On nearby Mokhovaya Ulitsa, loudspeakers dressed played Soviet-era marshal music to a near-empty square. The wide lanes, normally choked with traffic at midday, created an eerie echo chamber for the solemn tunes.

Standing alone on a windy street corner, Sergei Asanov, 21, echoed Muravetskaya's enthusiasm. He came into the center from the suburbs to see the inauguration, he said, but hadn't caught sight of the motorcade and feared that it was already too late.

"I'm interested because what's happening here today is very important for our country," he said. "But I'm just so miserable that I can't go in and watch."

As the handpicked successor of the popular President Vladimir Putin, Medvedev comes into power enjoying a widespread support that might not have been evident on the street.

A recent public survey by the independent Levada Center indicated that 47 percent of Russians believe Medvedev should be the sole holder of power after his electoral victory. Twenty-seven percent said power should be split with Putin.

Medvedev's fans on the empty streets echoed the findings of the survey.

"If he continues the path chosen by Putin, I think that things can only get better," Muravetskaya said.

Despite the largely positive reception, there were some who were voiced their unhappiness with the scene on Red Square, albeit quietly.

A 21-year-old journalist from a local radio station expressed disgust with the political transition process. She asked that her name not be published because she feared retribution for voicing her political views.

"I didn't vote. What should I have voted for? It seemed absolutely pointless to me, since we all knew who was going to win anyway," she said.

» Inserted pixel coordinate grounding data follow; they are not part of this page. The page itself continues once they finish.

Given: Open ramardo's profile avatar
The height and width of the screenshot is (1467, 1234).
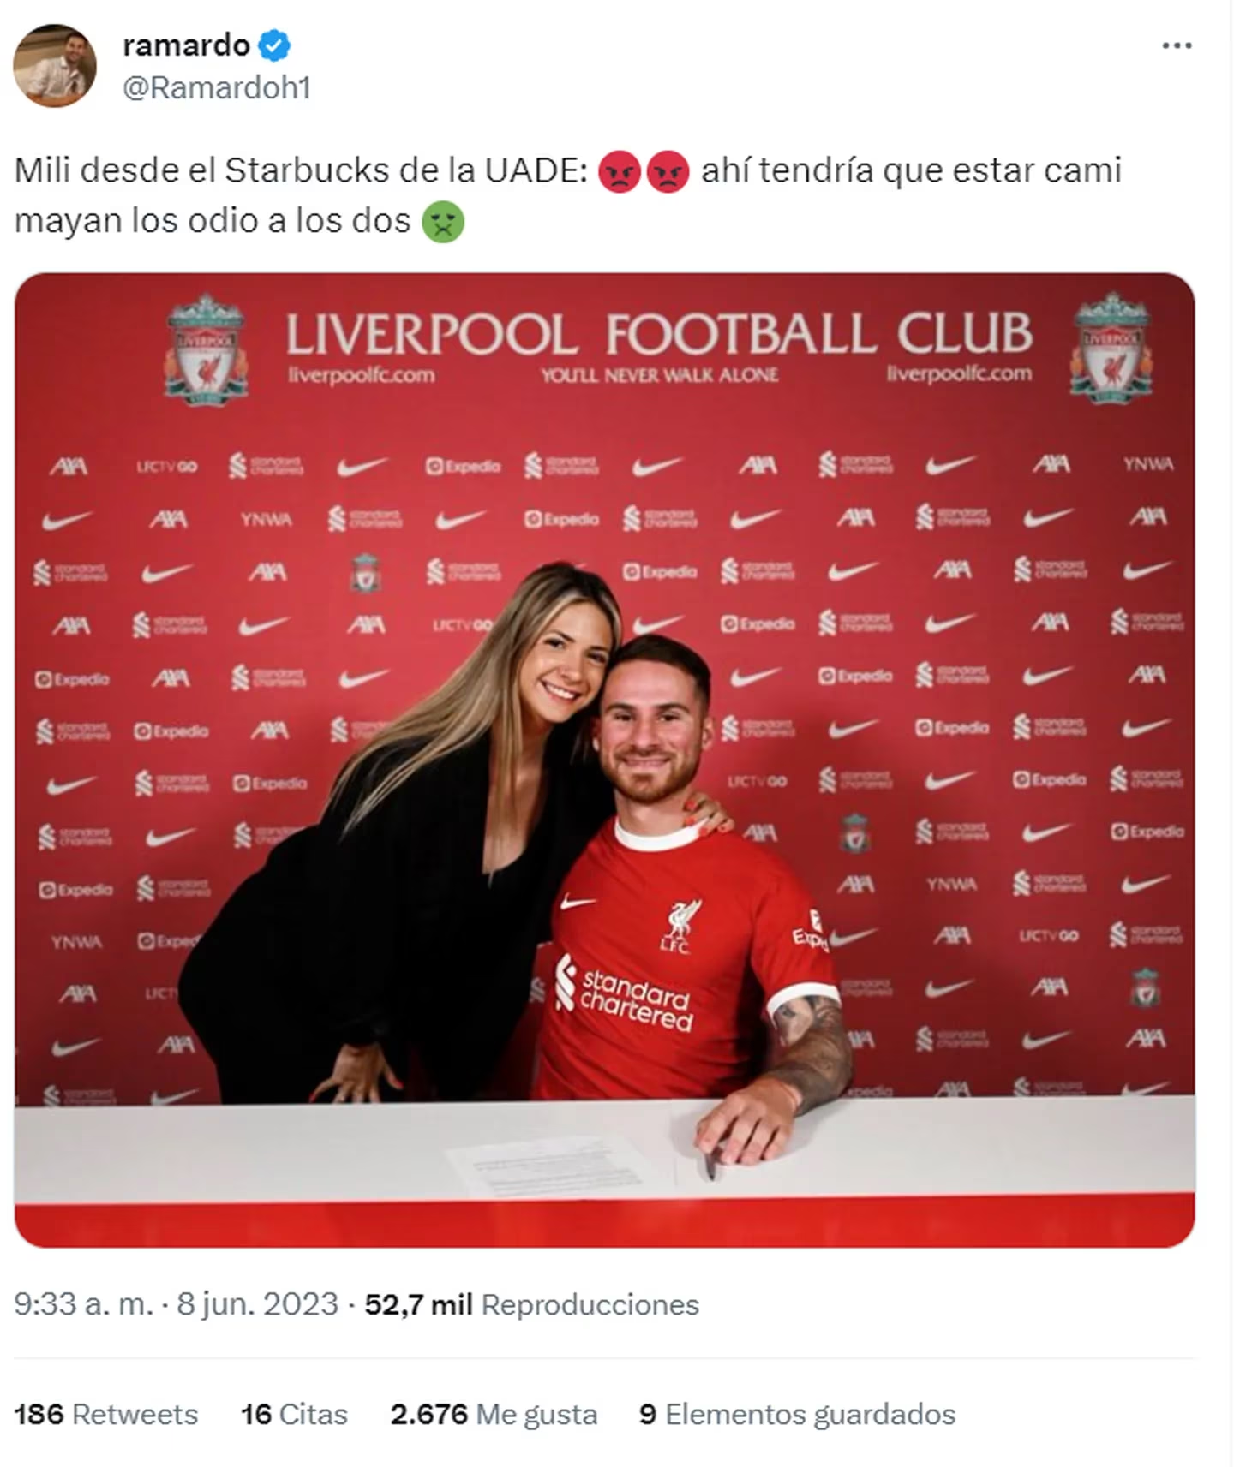Looking at the screenshot, I should tap(55, 66).
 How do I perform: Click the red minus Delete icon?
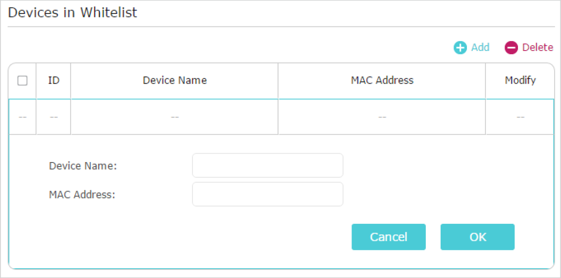click(511, 48)
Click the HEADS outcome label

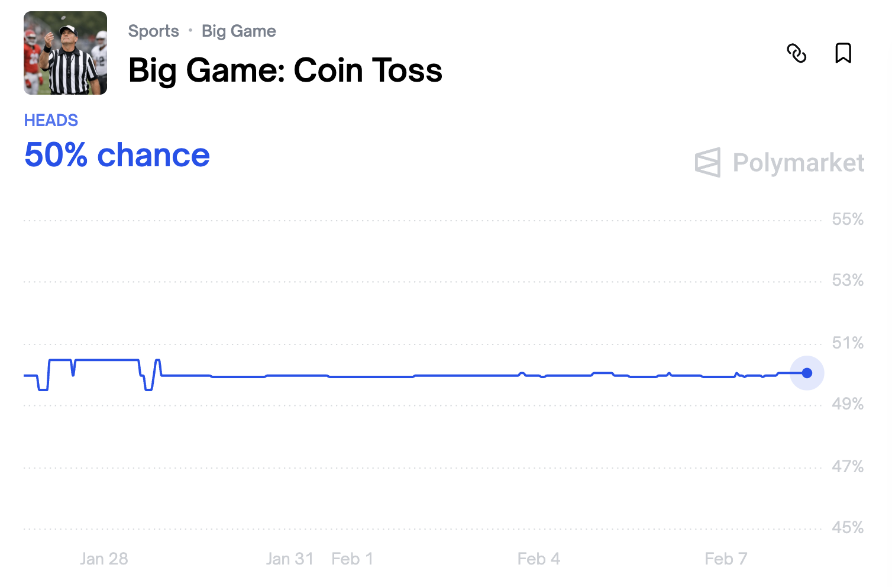click(51, 120)
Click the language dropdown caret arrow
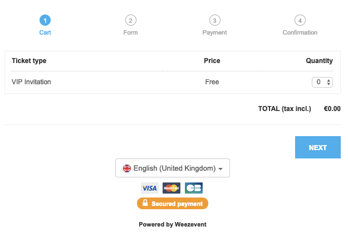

While Medvedev might enjoy substantial popularity with supporters like Muravetskaya, he wasn't winning any points with dozens of bewildered tourists who found themselves locked out of some of Moscow's most popular sites on Wednesday.

The flow of customers inside the cavernous GUM shopping center off Red Square, a tourist staple, was slowed to a mere trickle. Even the subterranean Okhotny Ryad shopping center, a citadel of Moscow consumerism, was closed.

Mario Villalovias, 31, had no idea why the boyish-faced police officer was turning him away outside the Okhotny Ryad metro station. A professor of philosophy in his native Chile, he speaks no Russian. After a quick translation, his shoulders sank.

"It's closed! Oh my God! It's very bad luck," he said. "I guess I'll have to save the rest for next time."

Austrian Michael Toetel, 27, seethed with frustration that police manning the barricades couldn't tell him and his girlfriend why they were being barred from entering Red Square and expressed surprise when informed about the inauguration and the Victory Day parade on Friday.

"Of course, when you come to Moscow you want to see Red Square," he said. "You ask for help and everyone just shrugs their shoulders."